> WHAT THE TASK ASKS
Go to the line in the entries below that holds "636x459 pixels." and repeat exactly from there through the line that holds "Tap the 92 like", inclusive.

> INPUT DATA
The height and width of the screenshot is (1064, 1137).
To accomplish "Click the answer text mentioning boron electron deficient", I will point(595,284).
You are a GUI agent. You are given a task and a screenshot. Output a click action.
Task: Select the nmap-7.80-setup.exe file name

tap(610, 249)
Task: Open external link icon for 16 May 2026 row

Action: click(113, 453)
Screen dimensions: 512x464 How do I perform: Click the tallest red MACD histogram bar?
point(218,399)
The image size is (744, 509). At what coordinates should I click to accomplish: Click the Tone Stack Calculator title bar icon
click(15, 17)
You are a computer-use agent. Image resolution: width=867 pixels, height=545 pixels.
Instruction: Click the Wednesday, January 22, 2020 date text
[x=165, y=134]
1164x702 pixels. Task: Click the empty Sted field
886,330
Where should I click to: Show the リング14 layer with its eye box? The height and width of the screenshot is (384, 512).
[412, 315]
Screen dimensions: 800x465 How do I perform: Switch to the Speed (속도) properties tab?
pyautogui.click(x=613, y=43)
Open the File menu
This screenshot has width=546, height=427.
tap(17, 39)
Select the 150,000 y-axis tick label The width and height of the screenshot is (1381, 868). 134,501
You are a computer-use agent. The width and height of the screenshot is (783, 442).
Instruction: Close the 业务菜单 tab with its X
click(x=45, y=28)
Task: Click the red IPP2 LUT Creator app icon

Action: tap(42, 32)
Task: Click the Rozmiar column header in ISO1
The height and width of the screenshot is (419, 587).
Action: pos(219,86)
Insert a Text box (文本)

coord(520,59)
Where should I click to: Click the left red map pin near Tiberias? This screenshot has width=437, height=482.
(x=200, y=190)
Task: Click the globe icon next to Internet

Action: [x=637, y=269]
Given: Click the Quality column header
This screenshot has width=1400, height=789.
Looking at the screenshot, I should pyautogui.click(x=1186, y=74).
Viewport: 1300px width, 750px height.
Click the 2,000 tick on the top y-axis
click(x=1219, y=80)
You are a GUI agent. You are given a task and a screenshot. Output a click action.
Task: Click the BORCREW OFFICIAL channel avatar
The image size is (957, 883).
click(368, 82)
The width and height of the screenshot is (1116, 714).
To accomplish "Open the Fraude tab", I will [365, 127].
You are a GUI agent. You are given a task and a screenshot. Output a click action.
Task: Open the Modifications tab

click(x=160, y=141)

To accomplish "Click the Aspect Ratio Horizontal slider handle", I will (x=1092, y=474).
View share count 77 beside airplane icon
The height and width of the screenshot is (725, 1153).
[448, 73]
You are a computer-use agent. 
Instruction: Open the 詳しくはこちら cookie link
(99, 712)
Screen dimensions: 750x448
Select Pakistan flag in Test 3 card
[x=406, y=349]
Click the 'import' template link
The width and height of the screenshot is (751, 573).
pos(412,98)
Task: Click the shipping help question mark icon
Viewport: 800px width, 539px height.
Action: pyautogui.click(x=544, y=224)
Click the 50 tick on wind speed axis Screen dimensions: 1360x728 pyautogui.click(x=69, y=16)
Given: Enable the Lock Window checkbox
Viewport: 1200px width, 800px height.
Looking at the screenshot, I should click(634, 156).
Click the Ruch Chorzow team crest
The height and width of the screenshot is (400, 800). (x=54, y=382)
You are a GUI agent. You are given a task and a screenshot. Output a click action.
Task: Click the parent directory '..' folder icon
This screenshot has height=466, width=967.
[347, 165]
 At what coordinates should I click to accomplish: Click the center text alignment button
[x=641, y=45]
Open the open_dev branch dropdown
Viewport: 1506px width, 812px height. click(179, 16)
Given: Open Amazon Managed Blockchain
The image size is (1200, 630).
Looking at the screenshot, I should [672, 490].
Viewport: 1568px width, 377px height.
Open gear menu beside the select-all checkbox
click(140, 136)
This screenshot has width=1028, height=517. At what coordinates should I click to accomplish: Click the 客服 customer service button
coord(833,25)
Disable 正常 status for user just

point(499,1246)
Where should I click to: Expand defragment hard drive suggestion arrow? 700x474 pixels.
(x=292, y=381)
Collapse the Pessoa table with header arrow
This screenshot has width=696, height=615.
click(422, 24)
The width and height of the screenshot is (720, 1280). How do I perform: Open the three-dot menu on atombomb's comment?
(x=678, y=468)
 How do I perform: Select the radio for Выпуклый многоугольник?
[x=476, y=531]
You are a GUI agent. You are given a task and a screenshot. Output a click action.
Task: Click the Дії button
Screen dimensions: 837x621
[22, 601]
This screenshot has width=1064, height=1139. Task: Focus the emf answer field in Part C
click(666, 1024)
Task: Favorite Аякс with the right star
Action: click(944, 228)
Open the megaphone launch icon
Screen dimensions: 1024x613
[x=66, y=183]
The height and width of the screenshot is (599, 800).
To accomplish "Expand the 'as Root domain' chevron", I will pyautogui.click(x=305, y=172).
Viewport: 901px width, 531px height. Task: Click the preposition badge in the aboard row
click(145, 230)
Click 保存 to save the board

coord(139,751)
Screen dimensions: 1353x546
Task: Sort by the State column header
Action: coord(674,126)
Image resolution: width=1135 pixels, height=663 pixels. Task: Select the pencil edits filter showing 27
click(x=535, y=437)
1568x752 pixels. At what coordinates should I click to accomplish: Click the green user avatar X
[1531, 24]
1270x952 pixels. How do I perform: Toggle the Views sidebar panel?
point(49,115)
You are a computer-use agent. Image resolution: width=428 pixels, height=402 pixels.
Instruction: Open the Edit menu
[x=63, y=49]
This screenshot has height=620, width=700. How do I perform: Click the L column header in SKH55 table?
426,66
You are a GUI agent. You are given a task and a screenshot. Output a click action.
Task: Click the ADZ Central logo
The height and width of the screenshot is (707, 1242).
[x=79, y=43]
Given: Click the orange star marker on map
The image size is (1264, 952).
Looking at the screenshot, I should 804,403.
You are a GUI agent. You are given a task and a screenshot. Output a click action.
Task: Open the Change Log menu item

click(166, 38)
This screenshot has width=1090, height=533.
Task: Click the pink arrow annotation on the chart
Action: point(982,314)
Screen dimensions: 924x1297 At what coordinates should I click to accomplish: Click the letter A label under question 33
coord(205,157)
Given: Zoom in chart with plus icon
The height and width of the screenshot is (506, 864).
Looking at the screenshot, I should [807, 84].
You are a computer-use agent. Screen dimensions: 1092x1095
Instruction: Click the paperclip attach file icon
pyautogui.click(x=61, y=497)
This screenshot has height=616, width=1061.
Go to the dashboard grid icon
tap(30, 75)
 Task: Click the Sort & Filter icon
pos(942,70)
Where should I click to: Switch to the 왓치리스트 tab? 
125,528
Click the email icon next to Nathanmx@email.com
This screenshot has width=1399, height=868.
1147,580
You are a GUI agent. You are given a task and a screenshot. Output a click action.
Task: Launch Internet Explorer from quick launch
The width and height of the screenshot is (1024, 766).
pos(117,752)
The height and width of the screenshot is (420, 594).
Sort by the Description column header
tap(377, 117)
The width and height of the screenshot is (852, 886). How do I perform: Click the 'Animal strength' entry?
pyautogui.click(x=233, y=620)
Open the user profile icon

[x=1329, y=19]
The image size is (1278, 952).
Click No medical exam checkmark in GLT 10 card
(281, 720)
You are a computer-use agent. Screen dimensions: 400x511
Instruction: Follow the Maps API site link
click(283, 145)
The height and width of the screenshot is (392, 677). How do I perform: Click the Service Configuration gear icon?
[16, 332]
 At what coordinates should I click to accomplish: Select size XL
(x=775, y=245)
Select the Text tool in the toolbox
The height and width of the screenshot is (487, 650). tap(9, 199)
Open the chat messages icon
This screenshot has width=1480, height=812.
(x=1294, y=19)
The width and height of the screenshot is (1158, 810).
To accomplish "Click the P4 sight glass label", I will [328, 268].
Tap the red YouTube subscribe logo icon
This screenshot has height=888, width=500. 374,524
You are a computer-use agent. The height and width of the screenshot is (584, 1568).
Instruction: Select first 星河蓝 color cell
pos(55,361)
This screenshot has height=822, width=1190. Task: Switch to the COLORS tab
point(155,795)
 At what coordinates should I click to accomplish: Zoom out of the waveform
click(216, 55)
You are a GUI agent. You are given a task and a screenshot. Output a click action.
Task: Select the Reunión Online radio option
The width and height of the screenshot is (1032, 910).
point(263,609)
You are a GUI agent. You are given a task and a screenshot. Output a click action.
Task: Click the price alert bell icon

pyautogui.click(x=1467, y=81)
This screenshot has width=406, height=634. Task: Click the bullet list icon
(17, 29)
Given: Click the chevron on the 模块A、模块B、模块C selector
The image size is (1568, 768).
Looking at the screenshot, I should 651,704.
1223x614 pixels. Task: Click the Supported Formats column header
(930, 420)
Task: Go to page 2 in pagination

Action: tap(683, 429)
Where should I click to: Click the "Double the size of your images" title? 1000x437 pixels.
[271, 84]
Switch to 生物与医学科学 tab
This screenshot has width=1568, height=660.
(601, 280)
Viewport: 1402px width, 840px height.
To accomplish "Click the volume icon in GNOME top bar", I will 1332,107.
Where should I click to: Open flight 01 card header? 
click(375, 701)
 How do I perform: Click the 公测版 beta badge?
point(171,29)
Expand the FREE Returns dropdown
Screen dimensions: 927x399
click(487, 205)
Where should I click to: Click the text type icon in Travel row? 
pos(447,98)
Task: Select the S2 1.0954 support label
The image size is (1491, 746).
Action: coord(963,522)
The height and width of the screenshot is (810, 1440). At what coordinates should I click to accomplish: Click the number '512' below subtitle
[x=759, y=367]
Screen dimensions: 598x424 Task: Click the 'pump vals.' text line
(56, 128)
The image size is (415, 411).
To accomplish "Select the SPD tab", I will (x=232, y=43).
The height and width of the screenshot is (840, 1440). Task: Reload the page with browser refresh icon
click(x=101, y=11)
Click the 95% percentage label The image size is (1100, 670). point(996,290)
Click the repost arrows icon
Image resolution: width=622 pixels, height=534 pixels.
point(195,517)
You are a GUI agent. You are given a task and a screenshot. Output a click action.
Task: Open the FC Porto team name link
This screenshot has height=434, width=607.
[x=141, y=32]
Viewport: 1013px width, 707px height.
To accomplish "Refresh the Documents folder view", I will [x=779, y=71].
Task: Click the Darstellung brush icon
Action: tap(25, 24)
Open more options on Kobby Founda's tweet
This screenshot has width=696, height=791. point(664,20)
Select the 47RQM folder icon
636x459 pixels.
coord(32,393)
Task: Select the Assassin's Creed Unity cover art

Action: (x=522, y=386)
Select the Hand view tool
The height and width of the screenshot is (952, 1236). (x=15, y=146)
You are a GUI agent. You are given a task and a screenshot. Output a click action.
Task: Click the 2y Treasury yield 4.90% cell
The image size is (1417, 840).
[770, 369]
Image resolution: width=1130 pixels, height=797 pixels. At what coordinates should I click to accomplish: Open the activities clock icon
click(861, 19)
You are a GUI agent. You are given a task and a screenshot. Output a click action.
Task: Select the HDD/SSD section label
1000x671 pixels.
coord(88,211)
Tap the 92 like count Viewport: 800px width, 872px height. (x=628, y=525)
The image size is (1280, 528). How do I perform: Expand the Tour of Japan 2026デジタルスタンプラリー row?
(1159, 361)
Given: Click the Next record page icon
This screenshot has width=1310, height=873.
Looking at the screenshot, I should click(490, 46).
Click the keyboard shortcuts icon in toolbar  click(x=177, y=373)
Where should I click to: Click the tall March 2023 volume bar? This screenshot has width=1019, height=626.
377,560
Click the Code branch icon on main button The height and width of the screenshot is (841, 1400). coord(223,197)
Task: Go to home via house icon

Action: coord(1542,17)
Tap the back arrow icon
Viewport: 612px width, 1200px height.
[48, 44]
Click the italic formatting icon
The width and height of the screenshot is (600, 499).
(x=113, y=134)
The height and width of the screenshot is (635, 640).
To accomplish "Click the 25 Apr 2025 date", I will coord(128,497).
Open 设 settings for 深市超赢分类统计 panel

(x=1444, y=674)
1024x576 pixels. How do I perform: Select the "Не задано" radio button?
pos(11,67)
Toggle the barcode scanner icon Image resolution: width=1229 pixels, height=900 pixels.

> SOLUTION TO THE PROBLEM
636x459 pixels.
coord(32,393)
Task: Select the Assassin's Creed Unity cover art

Action: (x=522, y=386)
Select the Hand view tool
The height and width of the screenshot is (952, 1236). (x=15, y=146)
You are a GUI agent. You are given a task and a screenshot. Output a click action.
Task: Click the 2y Treasury yield 4.90% cell
The image size is (1417, 840).
[770, 369]
Image resolution: width=1130 pixels, height=797 pixels. At what coordinates should I click to accomplish: Open the activities clock icon
click(861, 19)
You are a GUI agent. You are given a task and a screenshot. Output a click action.
Task: Select the HDD/SSD section label
1000x671 pixels.
coord(88,211)
Tap the 92 like count Viewport: 800px width, 872px height. (x=628, y=525)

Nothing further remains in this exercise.